Drayden penned a reflection on Cal’s website. In a series titled, Golden Bear Voices, he talked about his platform and how he refused “to be reduced to a field.” His words were a thoughtful reminder of the space he occupies: over-representation on the field and under-representation everywhere else. Drayden used his words as a call to action; it was the same call he heard and answered. It’s one that’s fostered by the team, among friends, and through the athletic department. 
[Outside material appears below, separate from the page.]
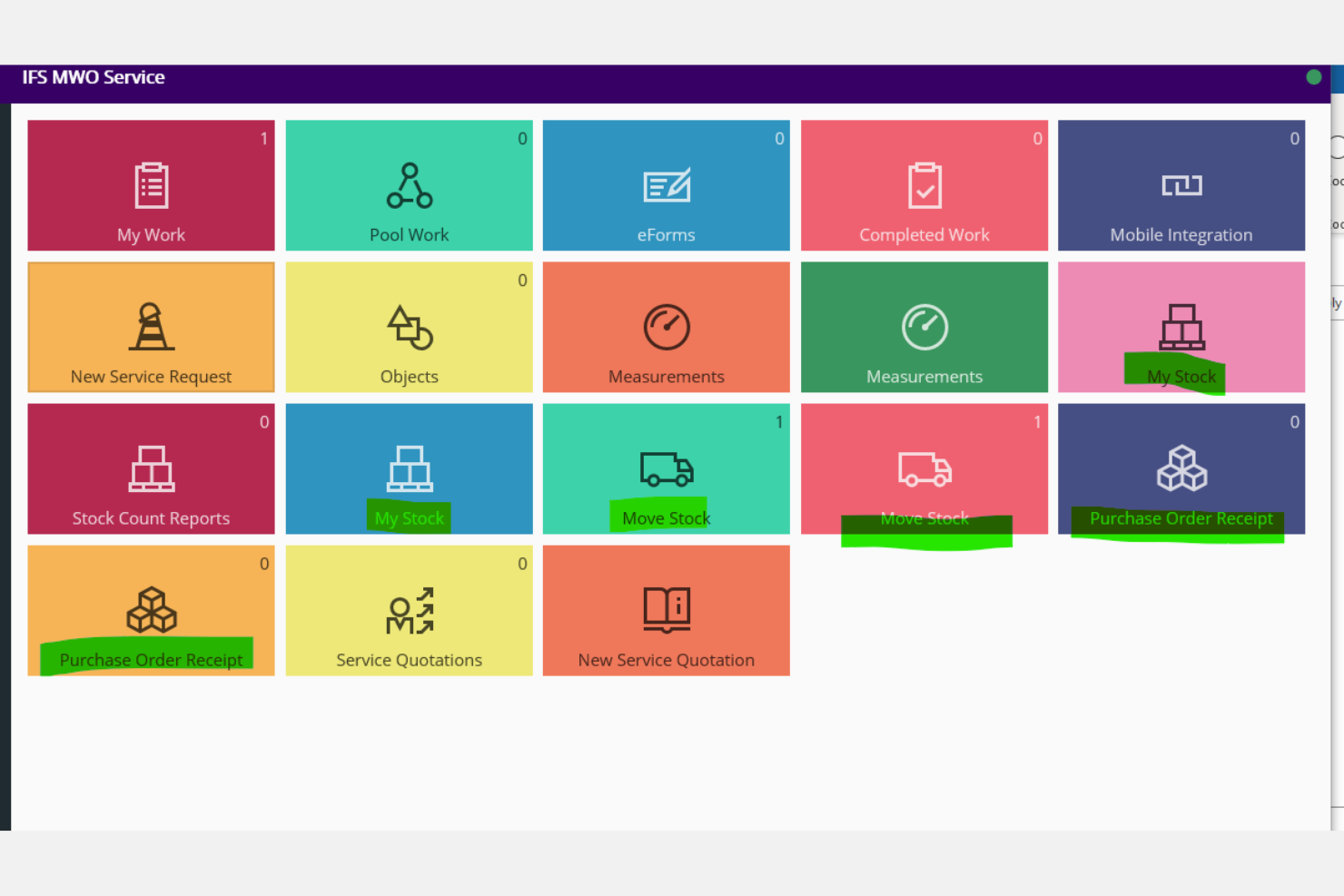Open the blue My Stock tile
Screen dimensions: 1344x896
[x=409, y=469]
The same optimism that exudes Drayden also comes alive in Bobby Thompson, director of student-athlete development at Cal. Thompson, who has been in his role for more than three years, was equally impressed with Drayden’s drive. He saw it in the Black Student-Athlete Committee (BSAC), where Drayden went from being a regular attendee to holding an executive position. Thompson went a step further; Drayden isn’t just positive, Thompson said, he’s solution orientated. 

“Imagine what a positive person is going to do when facing adversity,” Thompson added. This was one of the many hypothetical questions he posed. Thompson’s use of quotes, analogies, and symbolism was reflected in Drayden. After hearing one talk you see influences of the other; it goes both ways. “The only way you're even going to remotely come close to scratching the tip of the surface of identifying what one of those demographics or groups or causes are, the only way is if you're solution-oriented, right?” Here is another hypothetical from Thompson and with each question he took a micro view and gave it a macro lens.
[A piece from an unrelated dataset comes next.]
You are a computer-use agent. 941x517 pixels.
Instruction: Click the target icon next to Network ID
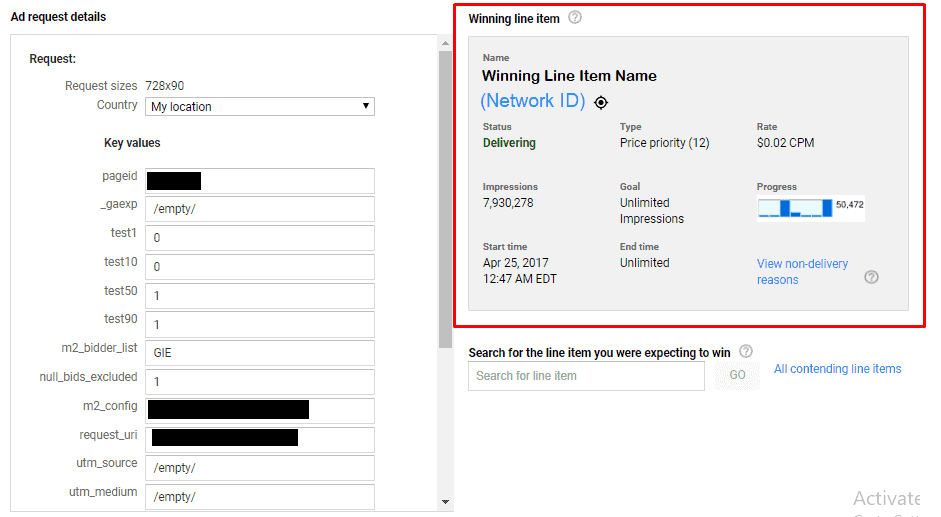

Drayden is using an accumulation of his experiences to drive the conversation. Thompson called it a synergetic concoction. He’s seen it first hand. Drayden’s engagement in BSAC and a number of name drops from Drayden’s close friend Mia Corbin caught Thompson’s attention and what’s kept it is Drayden’s actions. Thompson just loves that potential.

“Josh is thinking steps ahead, but not in a way that's bypassing necessary processes, but just in a way that’s he’s so thoughtful and visionary in the sense,” he said. “He understands the ripple effect of various acts or actions.”

Whether there is college football in the fall or in the spring, Drayden wants to continue to relay these messages. In the short time his attention has been allowed to focus on other things besides football and schoolwork, Drayden has become more resourceful and more knowledgeable; he’s a sponge, if you will, absorbing the information he can use to help continue these conversations. Professional athletes have already commanded the stages of their respective sports to put the Black Lives Matter and Say Her Name movements at the forefront, and even in place of, play. If Drayden can play out his final season at Cal, he sees collegiate athletes having that same power. 

Everyone has their own way and place in the movement, but if everybody can get behind the same thing and look at stuff a different way than they might have looked at it before, Drayden explains, that's where we can really start to change things. 

“At the end of the day, I'm a Black man and I know that a lot of people that will be playing or not playing are Black men and I know there's a lot of people that are on the team that aren’t Black that support this movement,” he said. “We all understand that this is way more important than a game or a touchdown or interception or forced fumble.”